The publication of a scathing report in 2020 detailing instances of bribery, corruption, and cover-ups by ranking members of the IWF — including former present Tamas Ajan, who resigned in 2020 — rocked the sport in the second half of the Tokyo qualification cycle, prompting a higher level of scrutiny by the IOC.
While the IWF has taken steps to curb doping problems in the sport, including adjustments to its qualification period, and the creation of new independent committees, drug use seems to persist at an alarming level. The months leading up to the competition in Tokyo saw new suspensions of both member federations and individual athletes alike, as well as an outright failure of the IWF to adhere to IOC guidance regarding the ratification of a new constitution this summer.

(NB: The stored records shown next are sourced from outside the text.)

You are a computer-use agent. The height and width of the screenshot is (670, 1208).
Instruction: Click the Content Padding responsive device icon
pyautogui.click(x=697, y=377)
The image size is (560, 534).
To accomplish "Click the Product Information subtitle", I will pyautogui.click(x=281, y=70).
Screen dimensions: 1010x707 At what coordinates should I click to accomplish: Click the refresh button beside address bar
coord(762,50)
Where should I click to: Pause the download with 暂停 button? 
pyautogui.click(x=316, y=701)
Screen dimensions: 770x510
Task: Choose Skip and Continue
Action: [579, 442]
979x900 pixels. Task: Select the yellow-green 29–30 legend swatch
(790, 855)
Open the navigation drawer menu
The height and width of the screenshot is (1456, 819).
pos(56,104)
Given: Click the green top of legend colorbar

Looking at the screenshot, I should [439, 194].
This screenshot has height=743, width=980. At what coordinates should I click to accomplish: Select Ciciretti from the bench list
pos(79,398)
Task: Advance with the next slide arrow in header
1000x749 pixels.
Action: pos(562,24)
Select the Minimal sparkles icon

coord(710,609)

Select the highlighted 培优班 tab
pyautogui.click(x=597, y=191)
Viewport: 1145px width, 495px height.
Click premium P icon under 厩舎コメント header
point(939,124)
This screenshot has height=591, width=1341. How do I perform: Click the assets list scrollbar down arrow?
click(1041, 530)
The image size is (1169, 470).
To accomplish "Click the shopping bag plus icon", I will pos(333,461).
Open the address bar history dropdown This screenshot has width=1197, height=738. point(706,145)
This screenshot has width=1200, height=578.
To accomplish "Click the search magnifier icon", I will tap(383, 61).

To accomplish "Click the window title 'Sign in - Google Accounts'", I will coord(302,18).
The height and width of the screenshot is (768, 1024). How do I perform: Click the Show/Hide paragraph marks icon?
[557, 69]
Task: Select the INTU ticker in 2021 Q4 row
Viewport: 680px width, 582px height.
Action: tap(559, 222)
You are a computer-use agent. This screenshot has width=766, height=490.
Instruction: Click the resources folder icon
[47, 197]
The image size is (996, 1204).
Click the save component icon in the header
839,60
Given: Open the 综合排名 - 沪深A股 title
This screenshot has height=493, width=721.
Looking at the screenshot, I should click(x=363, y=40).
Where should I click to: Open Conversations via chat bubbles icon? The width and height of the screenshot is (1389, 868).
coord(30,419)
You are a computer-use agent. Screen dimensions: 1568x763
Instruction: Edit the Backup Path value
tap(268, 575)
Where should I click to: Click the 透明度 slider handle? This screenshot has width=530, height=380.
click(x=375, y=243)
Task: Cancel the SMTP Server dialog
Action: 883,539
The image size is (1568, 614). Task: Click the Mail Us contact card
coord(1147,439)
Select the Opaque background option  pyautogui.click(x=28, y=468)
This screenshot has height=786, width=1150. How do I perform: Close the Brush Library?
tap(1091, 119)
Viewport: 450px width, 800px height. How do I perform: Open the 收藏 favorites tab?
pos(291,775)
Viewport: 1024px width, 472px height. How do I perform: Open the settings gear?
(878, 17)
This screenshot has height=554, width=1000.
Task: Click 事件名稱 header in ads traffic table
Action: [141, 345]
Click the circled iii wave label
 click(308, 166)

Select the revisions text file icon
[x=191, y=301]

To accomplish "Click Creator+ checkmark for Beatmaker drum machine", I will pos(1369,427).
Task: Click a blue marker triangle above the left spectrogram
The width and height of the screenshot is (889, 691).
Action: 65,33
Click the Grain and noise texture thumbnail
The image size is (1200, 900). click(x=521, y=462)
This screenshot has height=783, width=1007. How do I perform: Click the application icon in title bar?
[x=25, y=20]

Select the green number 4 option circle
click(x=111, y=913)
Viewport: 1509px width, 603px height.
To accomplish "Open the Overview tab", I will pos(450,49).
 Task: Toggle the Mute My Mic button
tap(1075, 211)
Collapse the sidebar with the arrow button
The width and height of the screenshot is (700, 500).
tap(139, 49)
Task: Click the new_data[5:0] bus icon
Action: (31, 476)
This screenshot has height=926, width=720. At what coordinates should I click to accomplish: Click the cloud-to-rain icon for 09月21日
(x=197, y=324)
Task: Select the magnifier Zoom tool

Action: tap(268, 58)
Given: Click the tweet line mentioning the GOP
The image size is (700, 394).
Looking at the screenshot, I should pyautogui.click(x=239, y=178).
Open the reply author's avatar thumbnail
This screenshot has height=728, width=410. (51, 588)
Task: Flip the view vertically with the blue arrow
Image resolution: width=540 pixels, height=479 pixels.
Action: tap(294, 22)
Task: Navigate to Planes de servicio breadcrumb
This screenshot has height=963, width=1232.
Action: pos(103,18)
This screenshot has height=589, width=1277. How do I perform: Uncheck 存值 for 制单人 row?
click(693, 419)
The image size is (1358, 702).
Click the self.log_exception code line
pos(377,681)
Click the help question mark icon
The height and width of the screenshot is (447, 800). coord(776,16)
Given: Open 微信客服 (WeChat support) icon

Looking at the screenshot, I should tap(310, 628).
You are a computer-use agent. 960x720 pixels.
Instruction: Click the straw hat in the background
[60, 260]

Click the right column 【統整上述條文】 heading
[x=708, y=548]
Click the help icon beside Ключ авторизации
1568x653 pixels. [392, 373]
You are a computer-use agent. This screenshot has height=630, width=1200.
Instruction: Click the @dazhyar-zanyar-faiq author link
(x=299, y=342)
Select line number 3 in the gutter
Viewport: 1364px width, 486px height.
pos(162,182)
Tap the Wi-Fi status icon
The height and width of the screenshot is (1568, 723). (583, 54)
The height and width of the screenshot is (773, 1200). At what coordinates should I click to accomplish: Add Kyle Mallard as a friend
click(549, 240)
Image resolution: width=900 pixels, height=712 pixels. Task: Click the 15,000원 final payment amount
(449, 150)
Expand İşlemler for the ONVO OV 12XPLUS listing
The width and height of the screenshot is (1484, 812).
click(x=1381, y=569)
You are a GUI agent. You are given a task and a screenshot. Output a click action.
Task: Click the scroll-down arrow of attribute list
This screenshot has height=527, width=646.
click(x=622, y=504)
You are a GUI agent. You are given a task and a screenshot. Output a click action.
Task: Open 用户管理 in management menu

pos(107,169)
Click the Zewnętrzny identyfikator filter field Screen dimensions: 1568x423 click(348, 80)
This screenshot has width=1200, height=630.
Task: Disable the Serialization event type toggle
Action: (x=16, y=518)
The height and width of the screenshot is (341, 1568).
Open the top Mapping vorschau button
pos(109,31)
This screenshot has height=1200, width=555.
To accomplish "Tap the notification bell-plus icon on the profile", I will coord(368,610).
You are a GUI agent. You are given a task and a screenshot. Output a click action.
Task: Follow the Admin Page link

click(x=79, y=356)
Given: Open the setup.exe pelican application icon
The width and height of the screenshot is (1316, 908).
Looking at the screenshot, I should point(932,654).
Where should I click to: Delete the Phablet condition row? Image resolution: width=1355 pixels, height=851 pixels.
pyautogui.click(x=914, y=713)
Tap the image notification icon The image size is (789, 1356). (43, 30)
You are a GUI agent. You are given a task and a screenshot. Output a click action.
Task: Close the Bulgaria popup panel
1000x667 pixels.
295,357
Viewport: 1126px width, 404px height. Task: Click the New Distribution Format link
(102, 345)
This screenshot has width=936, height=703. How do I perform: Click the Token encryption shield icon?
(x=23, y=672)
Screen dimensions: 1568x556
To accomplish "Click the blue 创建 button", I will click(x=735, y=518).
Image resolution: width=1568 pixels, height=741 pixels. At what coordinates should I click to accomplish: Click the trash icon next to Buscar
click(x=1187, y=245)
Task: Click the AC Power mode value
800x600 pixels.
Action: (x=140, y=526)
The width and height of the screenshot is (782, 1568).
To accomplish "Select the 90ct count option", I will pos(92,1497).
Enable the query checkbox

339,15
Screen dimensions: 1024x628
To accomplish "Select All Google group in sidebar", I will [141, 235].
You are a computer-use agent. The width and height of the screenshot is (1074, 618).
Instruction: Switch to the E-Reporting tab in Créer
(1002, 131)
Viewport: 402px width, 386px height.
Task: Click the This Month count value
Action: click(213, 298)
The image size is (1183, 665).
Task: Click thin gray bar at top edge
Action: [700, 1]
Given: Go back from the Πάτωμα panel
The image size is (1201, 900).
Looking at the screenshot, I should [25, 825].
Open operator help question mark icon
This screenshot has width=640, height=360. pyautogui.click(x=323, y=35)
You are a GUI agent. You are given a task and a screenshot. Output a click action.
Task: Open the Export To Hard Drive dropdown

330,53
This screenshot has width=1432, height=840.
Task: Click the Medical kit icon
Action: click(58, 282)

While IWF records currently list only two finalized sanctions to individual lifters in 2021, 2020 alone saw 36 high-level athletes actioned for drug-related violations, including 13 from the Russian Federation, whose lack of drug control enforcement resulted in their athletes missing out on the Games in Rio and Tokyo.
Consequences in Paris
Coates would go on to capstone the displeasure of the IOC by saying, “… if Federations are going to continue to disregard directions, then there should be this power in there,” referring to the updated Board powers to suspend International Federations from play at the Olympics.
The new IOC legislature casts a shadow over the conclusion of the weightlifting event in Tokyo 2020, which saw history made in multiple weight categories and many new world records established and broken. Despite a series of stringent cuts to athlete quota, weightlifting is, as of now, on the docket for the Paris 2024 Olympic Games.
In the face of a rapidly evolving political landscape that could result in weightlifting losing its viability as an Olympic event, Paris hopefuls begin their preparations and training, but perhaps with caution in mind.